Na última terça-feira (12/1), o Ministério da Saúde pressionou a secretaria de Saúde de Manaus, a utilizar medicamentos ivermectina e cloroquina, ambos sem eficácia comprovada, com base na "larga experiência do uso da cloroquina e da hidroxicloroquina no tratamento de outras doenças infecciosas e de doenças crônicas no âmbito do SUS, e a inexistência, até o momento, de outro tratamento eficaz disponível para covid-19". Esse seria o tal "tratamento precoce" que, repetidas vezes, foi apresentado como capaz de salvar vidas, o que os profissionais de saúde não verificam na prática durante o caos da saúde no Amazonas.
Em visita a Manaus, no início da semana, antes da falta de oxigênio, o ministro da Saúde, Eduardo Pazuello, chegou a declarar: “O diagnóstico é do médico, não é do exame, não é do teste, não aceitem isso. (...) o exame laboratorial, o teste é complemento do diagnóstico médico, até porque a medicação pode e deve começar antes desses exames complementares. Caso o exame lá na frente, por alguma razão, dê negativo, ele reduz a medicação e está ótimo. Não vai matar ninguém, pelo contrário, salvará no caso da covid”.
Caos
Compartilhado inúmeras vezes, o depoimento do coordenador de UTI descreve a dificuldade dos profissionais de saúde em atuar no momento, no Amazonas. "Tentamos buscar balas de oxigênio de outros setores do hospital para alimentar os ventiladores. Fomos racionando o uso do oxigênio e tentando não deixar ninguém de fora", conta.

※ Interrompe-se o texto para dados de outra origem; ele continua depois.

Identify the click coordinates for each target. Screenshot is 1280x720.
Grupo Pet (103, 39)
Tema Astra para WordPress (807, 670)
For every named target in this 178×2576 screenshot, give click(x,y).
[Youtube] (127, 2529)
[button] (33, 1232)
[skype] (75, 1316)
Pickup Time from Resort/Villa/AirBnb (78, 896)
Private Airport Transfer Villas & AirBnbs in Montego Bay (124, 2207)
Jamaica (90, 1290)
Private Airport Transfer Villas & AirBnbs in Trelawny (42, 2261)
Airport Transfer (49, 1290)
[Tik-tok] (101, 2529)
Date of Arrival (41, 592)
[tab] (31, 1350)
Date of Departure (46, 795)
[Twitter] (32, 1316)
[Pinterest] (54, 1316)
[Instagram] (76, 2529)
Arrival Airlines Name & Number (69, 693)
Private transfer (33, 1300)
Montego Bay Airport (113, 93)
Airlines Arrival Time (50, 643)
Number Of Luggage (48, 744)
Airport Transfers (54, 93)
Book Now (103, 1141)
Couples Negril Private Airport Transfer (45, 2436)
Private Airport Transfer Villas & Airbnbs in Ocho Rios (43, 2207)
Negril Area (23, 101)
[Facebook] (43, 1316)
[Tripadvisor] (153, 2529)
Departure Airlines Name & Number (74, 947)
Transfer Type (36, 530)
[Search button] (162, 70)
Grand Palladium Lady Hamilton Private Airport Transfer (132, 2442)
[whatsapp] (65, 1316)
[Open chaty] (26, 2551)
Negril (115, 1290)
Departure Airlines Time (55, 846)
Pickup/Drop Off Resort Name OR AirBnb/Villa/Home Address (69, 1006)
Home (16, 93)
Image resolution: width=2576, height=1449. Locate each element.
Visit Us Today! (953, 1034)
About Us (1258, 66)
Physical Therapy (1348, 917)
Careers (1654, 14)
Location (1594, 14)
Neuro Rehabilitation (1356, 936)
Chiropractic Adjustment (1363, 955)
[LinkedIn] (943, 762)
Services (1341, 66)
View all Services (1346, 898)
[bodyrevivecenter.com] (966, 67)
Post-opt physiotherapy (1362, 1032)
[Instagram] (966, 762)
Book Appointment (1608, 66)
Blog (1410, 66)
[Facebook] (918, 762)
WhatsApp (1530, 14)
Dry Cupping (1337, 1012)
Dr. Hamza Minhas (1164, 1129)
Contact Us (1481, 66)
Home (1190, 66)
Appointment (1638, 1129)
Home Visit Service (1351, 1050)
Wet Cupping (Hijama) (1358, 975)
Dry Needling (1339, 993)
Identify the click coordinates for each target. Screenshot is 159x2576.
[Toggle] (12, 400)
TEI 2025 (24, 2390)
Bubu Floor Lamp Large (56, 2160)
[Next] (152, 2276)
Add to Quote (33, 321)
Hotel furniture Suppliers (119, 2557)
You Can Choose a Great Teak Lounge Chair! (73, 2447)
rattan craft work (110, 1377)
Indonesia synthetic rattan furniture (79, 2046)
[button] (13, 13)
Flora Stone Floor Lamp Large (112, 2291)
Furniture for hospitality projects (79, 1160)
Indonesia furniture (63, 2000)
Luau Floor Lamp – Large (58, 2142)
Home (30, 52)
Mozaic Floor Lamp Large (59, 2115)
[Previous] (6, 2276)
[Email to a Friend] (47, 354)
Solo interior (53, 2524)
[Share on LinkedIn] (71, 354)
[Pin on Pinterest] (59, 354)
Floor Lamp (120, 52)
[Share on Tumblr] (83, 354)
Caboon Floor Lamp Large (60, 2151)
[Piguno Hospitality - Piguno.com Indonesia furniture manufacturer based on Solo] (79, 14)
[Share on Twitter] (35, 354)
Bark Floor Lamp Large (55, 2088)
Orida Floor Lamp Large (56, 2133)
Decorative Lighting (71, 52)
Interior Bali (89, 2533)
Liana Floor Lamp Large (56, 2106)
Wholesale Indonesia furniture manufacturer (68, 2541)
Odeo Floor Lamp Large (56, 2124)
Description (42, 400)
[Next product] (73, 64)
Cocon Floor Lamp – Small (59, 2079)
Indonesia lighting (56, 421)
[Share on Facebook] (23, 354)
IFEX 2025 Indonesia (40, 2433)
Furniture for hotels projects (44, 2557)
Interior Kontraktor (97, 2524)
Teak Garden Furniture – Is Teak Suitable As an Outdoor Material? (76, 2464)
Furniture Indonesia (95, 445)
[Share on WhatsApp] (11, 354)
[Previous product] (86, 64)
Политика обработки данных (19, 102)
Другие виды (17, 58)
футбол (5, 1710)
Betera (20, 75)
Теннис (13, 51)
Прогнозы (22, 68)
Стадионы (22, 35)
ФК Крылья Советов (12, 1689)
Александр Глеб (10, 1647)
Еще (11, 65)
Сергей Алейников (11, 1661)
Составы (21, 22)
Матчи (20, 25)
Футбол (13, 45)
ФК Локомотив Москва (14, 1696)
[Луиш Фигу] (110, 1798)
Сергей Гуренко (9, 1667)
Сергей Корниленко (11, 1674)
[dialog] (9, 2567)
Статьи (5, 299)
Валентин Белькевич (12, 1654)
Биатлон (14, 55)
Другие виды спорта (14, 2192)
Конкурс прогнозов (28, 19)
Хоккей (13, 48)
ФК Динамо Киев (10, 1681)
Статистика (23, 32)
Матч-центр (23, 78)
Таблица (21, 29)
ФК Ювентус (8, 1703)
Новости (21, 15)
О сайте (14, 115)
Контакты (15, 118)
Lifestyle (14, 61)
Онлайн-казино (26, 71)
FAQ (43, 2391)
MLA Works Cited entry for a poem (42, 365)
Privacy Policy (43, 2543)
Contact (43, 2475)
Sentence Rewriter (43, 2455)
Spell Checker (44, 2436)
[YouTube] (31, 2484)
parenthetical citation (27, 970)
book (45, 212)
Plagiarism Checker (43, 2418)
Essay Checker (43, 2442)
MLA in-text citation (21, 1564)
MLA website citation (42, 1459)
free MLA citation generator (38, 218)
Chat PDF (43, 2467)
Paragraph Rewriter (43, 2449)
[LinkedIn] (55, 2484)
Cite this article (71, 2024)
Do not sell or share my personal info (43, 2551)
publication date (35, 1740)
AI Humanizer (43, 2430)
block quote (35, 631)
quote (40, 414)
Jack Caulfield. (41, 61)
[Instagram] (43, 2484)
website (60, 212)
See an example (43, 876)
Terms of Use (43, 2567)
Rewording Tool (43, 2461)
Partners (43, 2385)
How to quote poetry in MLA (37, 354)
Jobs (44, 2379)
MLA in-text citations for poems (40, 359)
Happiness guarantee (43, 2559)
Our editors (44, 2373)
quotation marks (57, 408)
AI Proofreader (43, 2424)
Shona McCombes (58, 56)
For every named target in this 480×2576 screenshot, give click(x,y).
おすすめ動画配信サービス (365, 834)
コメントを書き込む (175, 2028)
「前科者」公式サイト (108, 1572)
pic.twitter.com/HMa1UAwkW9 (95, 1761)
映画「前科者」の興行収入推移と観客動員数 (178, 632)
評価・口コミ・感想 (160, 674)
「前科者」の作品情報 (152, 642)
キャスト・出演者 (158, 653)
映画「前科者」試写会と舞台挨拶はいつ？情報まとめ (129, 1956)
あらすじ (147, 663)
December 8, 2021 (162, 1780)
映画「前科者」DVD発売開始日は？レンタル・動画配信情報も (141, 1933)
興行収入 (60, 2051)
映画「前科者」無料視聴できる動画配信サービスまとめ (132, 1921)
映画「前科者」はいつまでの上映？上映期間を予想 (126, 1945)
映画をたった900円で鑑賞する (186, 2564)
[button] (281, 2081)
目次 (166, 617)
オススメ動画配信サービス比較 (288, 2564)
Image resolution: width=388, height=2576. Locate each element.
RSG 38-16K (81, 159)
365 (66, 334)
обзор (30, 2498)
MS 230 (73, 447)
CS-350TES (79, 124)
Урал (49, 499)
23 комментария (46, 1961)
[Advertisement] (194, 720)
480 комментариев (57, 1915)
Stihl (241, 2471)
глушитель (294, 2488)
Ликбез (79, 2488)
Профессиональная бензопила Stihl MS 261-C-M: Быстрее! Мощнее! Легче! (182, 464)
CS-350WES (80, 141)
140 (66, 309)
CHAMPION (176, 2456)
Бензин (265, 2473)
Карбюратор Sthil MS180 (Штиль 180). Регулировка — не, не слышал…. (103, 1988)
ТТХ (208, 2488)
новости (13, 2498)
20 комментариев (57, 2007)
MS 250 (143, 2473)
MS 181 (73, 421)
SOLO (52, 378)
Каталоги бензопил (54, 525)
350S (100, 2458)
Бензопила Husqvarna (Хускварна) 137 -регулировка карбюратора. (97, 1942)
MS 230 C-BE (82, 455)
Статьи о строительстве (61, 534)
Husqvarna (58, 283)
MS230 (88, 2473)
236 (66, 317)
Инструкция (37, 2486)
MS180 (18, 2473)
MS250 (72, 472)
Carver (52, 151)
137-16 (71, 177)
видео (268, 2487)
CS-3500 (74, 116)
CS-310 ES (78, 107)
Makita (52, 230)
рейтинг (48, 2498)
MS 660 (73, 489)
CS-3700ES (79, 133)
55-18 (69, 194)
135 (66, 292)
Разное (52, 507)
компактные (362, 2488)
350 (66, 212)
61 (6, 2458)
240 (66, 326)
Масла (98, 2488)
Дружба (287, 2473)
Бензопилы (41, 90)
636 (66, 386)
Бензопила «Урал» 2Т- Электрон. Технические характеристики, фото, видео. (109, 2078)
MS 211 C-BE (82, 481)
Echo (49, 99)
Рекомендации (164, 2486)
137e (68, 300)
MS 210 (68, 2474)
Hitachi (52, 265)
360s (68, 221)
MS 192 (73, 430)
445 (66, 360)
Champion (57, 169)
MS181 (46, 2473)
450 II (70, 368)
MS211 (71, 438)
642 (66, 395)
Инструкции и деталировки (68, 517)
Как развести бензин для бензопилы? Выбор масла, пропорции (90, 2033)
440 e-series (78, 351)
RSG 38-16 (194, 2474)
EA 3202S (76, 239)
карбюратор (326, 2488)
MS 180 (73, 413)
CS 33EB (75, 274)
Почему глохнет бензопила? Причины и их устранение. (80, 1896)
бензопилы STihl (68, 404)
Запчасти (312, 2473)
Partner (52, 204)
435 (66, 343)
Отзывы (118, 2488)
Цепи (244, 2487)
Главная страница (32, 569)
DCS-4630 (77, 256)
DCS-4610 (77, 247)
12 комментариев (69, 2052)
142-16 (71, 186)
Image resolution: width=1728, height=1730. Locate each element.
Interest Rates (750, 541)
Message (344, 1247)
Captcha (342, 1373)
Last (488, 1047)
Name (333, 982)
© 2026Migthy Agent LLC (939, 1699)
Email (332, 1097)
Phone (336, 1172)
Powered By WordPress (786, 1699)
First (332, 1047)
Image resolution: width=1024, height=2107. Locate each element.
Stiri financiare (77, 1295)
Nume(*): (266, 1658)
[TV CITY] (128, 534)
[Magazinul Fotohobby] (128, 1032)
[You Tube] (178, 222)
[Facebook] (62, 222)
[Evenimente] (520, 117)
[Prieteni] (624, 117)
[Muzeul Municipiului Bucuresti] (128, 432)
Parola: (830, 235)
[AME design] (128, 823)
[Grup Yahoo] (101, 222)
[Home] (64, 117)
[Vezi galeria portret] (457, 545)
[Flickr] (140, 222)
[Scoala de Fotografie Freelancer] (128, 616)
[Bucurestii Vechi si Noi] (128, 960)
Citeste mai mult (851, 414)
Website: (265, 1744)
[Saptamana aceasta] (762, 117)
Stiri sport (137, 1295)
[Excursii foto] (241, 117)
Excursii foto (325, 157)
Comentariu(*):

Segundo o médico, os pacientes se desesperaram com a situação e de 27 pacientes, três não resistiram. Ele contou ainda que a equipe também se abalou por ser uma situação inesperada: "Foi uma sensação de impotência, você saber que a única coisa que o paciente precisa é o oxigênio e era a única coisa que não podíamos ofertar".
Neto elogiou a equipe do hospital por todos terem tentando ao máximo ajudar naquela situação, incluindo médicos e residentes que não estavam trabalhando naquele momento. "Nós recebemos ligações de fora, de colegas que cederam leitos em outros hospitais, o que ajudou a diminuir o caos lá dentro. A gente conseguiu salvar quem podia, infelizmente não deu para todo mundo", desabafou.
O coordenador apontou que a cidade vive em uma situação de caos desde as festas do final do ano e que estão vivendo a segunda onda da covid-19: "Tá diferente as coisas. O vírus está muito mais muito mais agressivo, a gente não sabe porque, mas tem doentes que pioram no quinto ou sexto dia".
"Não culpo totalmente as confraternizações e eleições, que ocorreram recentemente, se não já teria explodido em todo país. Acho que é isso somado com essa mutação do vírus. Acho que a ciência ainda vai explicar tudo isso, mas está pior. Está pegando ainda uma população mais jovem e mesmo sem ter tantos problemas", pontua.
Saúde
Em live realizada na noite desta quinta-feira (15/1), o presidente Jair Bolsonaro defendeu o tratamento precoce para a covid-19 como forma de evitar o que ocorreu em Manaus. Bolsonaro se limitou ainda a dizer que "a situação está complicada".
O ministro da Saúde, Eduardo Pazuello, reconheceu que o atendimento na rede de saúde de Manaus está em colapso e informou que o governo federal providenciou seis aeronaves para transportar 30 mil metros cúbicos de oxigênio.